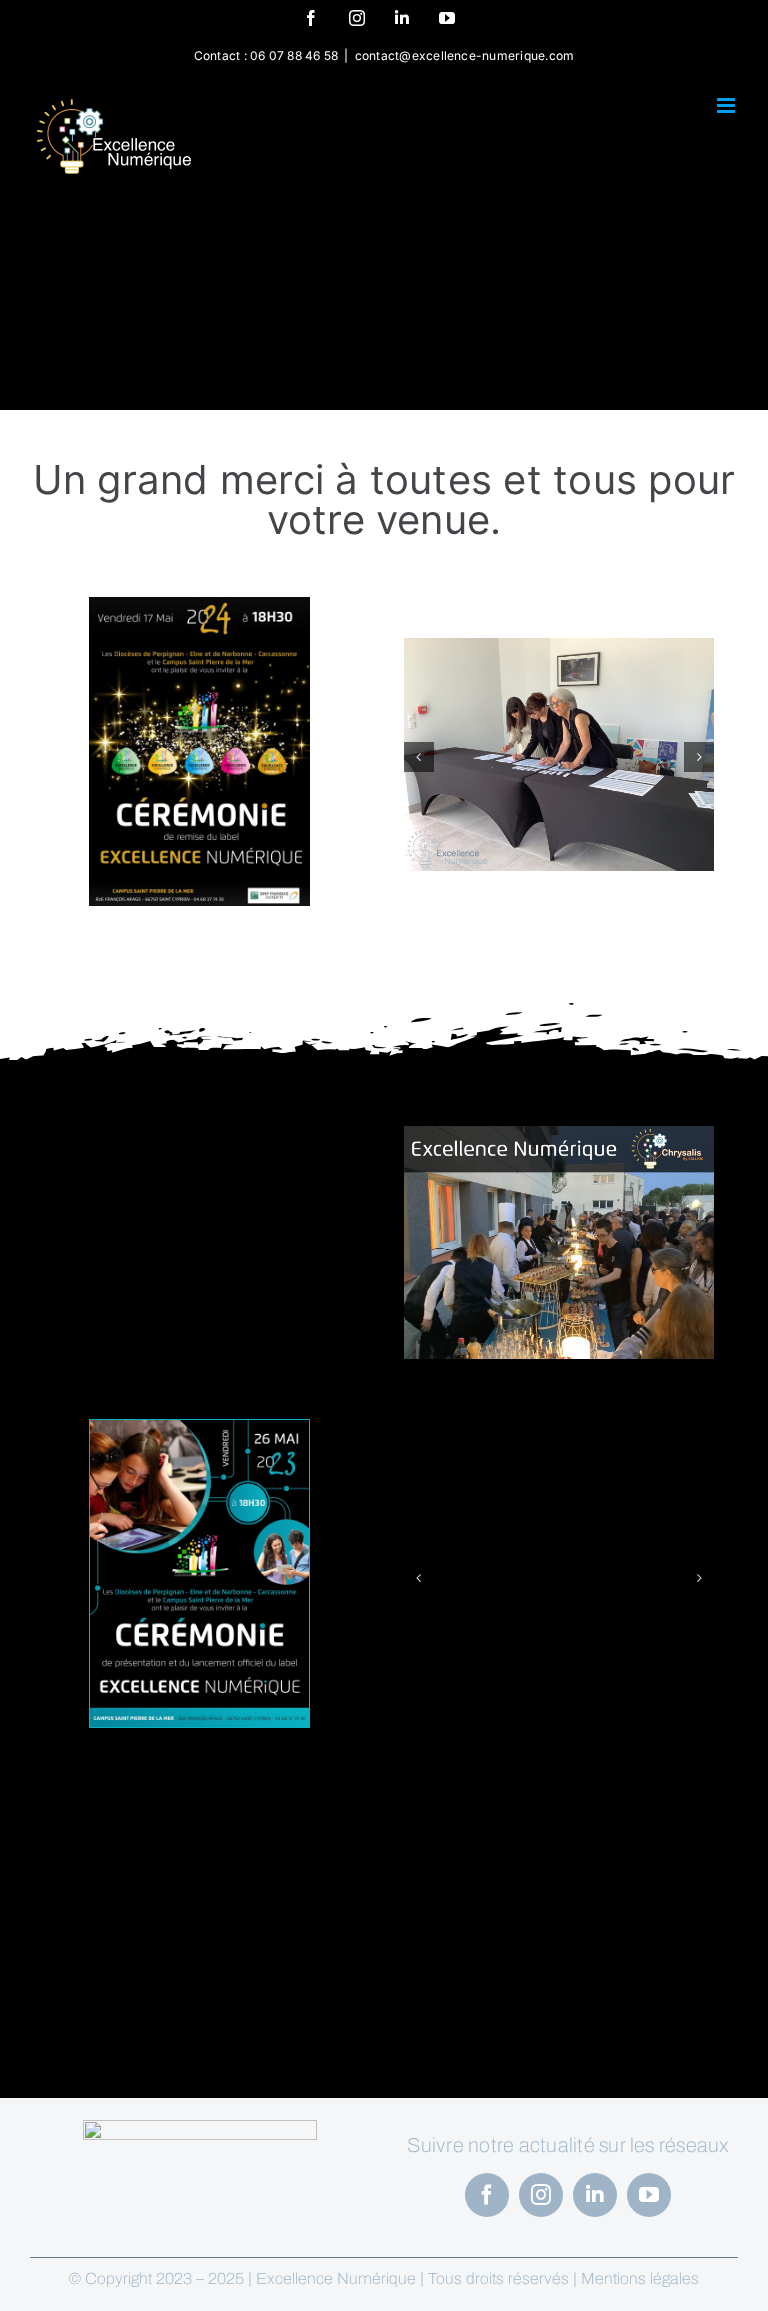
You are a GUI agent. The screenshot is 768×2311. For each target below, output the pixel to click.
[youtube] (649, 2195)
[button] (419, 757)
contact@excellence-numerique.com (465, 55)
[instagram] (541, 2195)
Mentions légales (640, 2278)
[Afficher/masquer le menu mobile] (727, 105)
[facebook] (487, 2195)
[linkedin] (595, 2195)
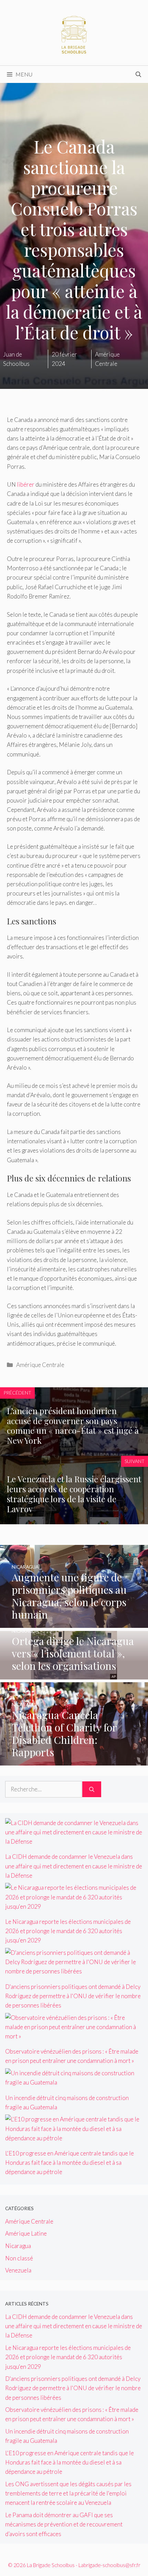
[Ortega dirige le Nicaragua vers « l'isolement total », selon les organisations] (74, 1674)
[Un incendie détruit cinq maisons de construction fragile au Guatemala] (74, 2082)
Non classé (19, 2258)
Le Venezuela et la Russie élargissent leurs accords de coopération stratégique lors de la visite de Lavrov (74, 1493)
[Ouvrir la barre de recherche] (138, 74)
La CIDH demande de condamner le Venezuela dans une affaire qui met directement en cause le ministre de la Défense (73, 1866)
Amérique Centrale (40, 1364)
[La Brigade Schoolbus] (74, 31)
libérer (26, 484)
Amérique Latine (26, 2233)
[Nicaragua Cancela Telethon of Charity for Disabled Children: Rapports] (74, 1760)
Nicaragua (18, 2245)
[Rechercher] (92, 1789)
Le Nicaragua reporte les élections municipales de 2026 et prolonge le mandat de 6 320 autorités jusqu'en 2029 (68, 1931)
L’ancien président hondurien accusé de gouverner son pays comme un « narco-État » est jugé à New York (73, 1425)
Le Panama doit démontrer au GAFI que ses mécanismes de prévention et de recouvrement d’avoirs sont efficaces (64, 2524)
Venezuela (18, 2270)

----

▶ **What the task requires**
Please restate the material above line by line, exactly, beginning at its first line and ending with the line that contains "L’ancien président hondurien", without any pictures.

▶ **Reply to the exercise**
You are a GUI agent. The screenshot is 768×2311. For each target below, output the pixel to click.
[youtube] (649, 2195)
[button] (419, 757)
contact@excellence-numerique.com (465, 55)
[instagram] (541, 2195)
Mentions légales (640, 2278)
[Afficher/masquer le menu mobile] (727, 105)
[facebook] (487, 2195)
[linkedin] (595, 2195)
[Ortega dirige le Nicaragua vers « l'isolement total », selon les organisations] (74, 1674)
[Un incendie détruit cinq maisons de construction fragile au Guatemala] (74, 2082)
Non classé (19, 2258)
Le Venezuela et la Russie élargissent leurs accords de coopération stratégique lors de la visite de Lavrov (74, 1493)
[Ouvrir la barre de recherche] (138, 74)
La CIDH demande de condamner le Venezuela dans une affaire qui met directement en cause le ministre de la Défense (73, 1866)
Amérique Centrale (40, 1364)
[La Brigade Schoolbus] (74, 31)
libérer (26, 484)
Amérique Latine (26, 2233)
[Nicaragua Cancela Telethon of Charity for Disabled Children: Rapports] (74, 1760)
Nicaragua (18, 2245)
[Rechercher] (92, 1789)
Le Nicaragua reporte les élections municipales de 2026 et prolonge le mandat de 6 320 autorités jusqu'en 2029 (68, 1931)
L’ancien président hondurien accusé de gouverner son pays comme un « narco-État » est jugé à New York (73, 1425)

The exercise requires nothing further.